» **Необходимо выполнить**
**a)** Определите, соответствуют ли фрагменту о Беньямине и Витгенштейне следующие утверждения: (i) Гольдштейн ранее уже лечил госпожу Лацис; (ii) Витгенштейн выступил на конгрессе с докладом на заявленную им тему; (iii) Рассел приехал на конгресс по просьбе Витгенштейна. По каждому утверждению ответьте «да» или «нет» и приведите точную цитату из фрагмента, на которой основан ответ.
**b)** Перечислите в порядке их появления все города и курорты, которые упоминаются во фрагменте о Беньямине и Витгенштейне. Названия улиц и стран не включайте.
**c)** Воспроизведите без изменений часть фрагмента о Беньямине и Витгенштейне, начиная со слов "Так он всего" и вплоть до слов "месте – тщетно.".

» **Фрагмент текста**
════════
Уже в августе он, на сей раз со всеми пожитками, окончательно съезжает с Дельбрюкштрассе. Пакует библиотеку в ящики и временно поселяется у своего близкого друга и коллеги-переводчика Франца Хесселя. Тем временем настала середина осени. Если бы он выполнил свои обещания, по меньшей мере уже восемь месяцев находился бы в Иерусалиме. Пора писать очередное письмо Шолему:
Не знаю, писал ли я тебе, что уже примерно год в Германии находится моя подруга, госпожа Лацис [!]. Она собиралась вскоре вернуться в Москву, но позавчера у нее, по всей видимости, случился острый приступ энцефалита, а вчера, поскольку ее состояние еще позволяло, я посадил ее на поезд во Франкфурт, где ее ожидает Гольдштейн, которого она знает и который уже лечил ее. Я тоже ‹…› вскоре поеду туда. ‹…› В последнее время я необычайно много работал, только не над древнееврейским…
[355]
Невролог Курт Гольдштейн, кстати, один из ближайших друзей Эрнста Кассирера. Но это уже не очень интересно. У Беньямина сейчас другие заботы. И по-прежнему прожекты. Осенью 1929-го он курсирует между Берлином и Франкфуртом. Вместе с Теодором Визенгрундом Адорно, с чьей женой Гретой Карплус, Максом Хоркхаймером и Асей Лацис они неоднократно встречаются в доме отдыха на курорте Кёнигштайн. Там Беньямин читает группе готовые фрагменты работы о пассажах. Ныне считается, что на этих встречах по выходным в Кёнигштайне была задумана так называемая Франкфуртская школа, которая в течение почти пятидесяти послевоенных лет будет задавать тон в немецкой интеллектуальной жизни.
Турист
В коротких фланелевых брюках, тяжелых крестьянских башмаках и с рюкзаком за спиной, этот моложавый мужчина сразу выделяется в толпе участников конференции. Вероятно, студент, заплутавший на тропах Робин Гуда в Ноттингеме и не знающий, что это общежитие выделено только для докладчиков. «Боюсь, здесь встреча философов», – пытается одной фразой объяснить ситуацию Джон Мэббот, профессор из Оксфорда. На что незнакомец отвечает: «Я тоже»
[356].
До последней секунды Витгенштейн боролся с собой, надо ли ему в самом деле ехать на этот ежегодный конгресс Aristotelian Society
[357] – важнейшего объединения профессиональных британских философов. На заявленную им тему («Несколько заметок о логической форме») он, так или иначе, выступать не будет. Для этого выступления он, правда, написал научную работу, первую в своей жизни, однако связанные с этой темой вопросы в ходе долгих ночных разговоров с Фрэнком Рамсеем потеряли последнюю ясность. Лучше свободно поразмыслить о «Понятии бесконечности в математике» и посмотреть, что тут откроется. Впрочем, автор «Трактата» совершенно не надеется, что на этом конгрессе, да, именно на нем, кто-либо из участников хотя бы попробует понять его. «Подозреваю, что им ни скажи, всё или канет в пустоту, или пробудит фантазматические проблемы в их головах»
[358].
Так он всего несколькими днями ранее – и в давно уже привычном для всех тоне – писал вновь обретенному другу Бертрану Расселу, в то время – вполне официальному руководителю его диссертации. И настоятельно просил его приехать. Как выяснилось на месте – тщетно.
════════
» **Данные**

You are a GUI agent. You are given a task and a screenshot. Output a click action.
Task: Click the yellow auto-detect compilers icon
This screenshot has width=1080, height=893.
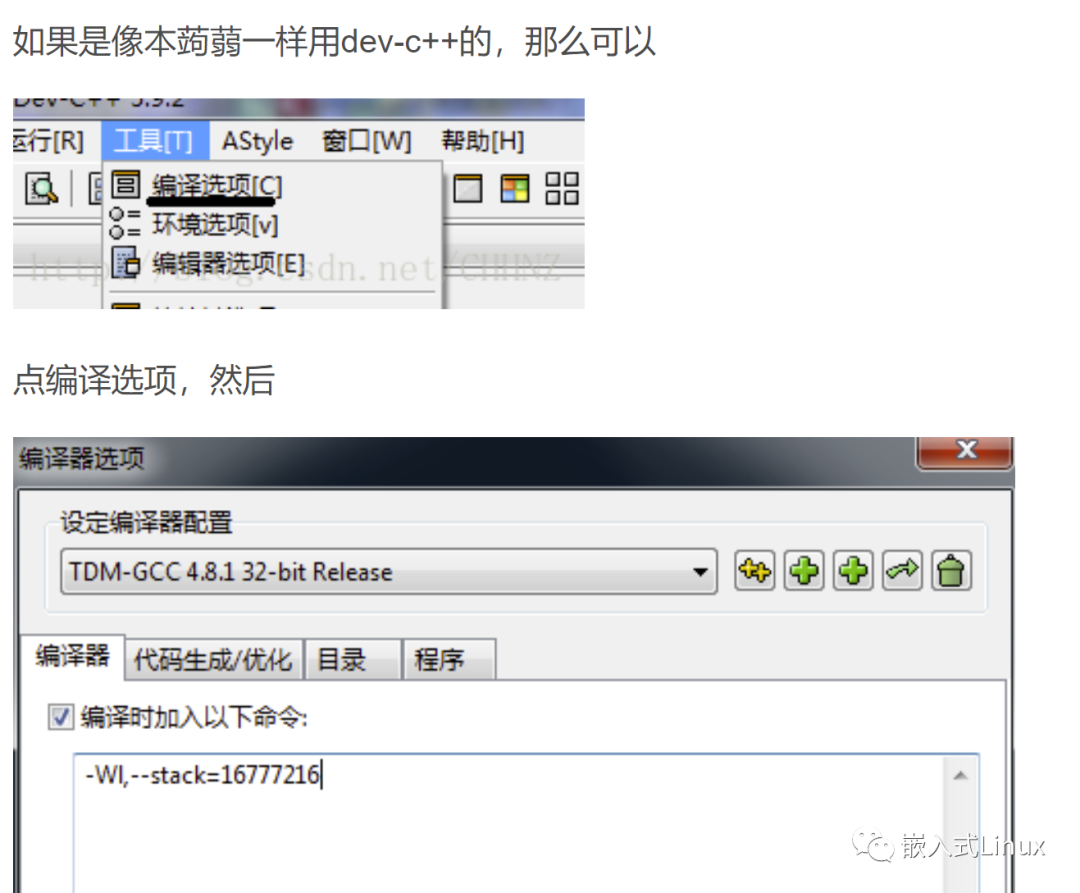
════════
» **Ответы по заданиям**
**a)**
(i) Да: «где ее ожидает Гольдштейн, которого она знает и который уже лечил ее».
(ii) Нет: «На заявленную им тему («Несколько заметок о логической форме») он, так или иначе, выступать не будет».
(iii) Нет: «И настоятельно просил его приехать. Как выяснилось на месте – тщетно».

**b)** Иерусалим, Москва, Франкфурт, Берлин, Кёнигштайн, Ноттингем, Оксфорд

**c)**
Так он всего несколькими днями ранее – и в давно уже привычном для всех тоне – писал вновь обретенному другу Бертрану Расселу, в то время – вполне официальному руководителю его диссертации. И настоятельно просил его приехать. Как выяснилось на месте – тщетно.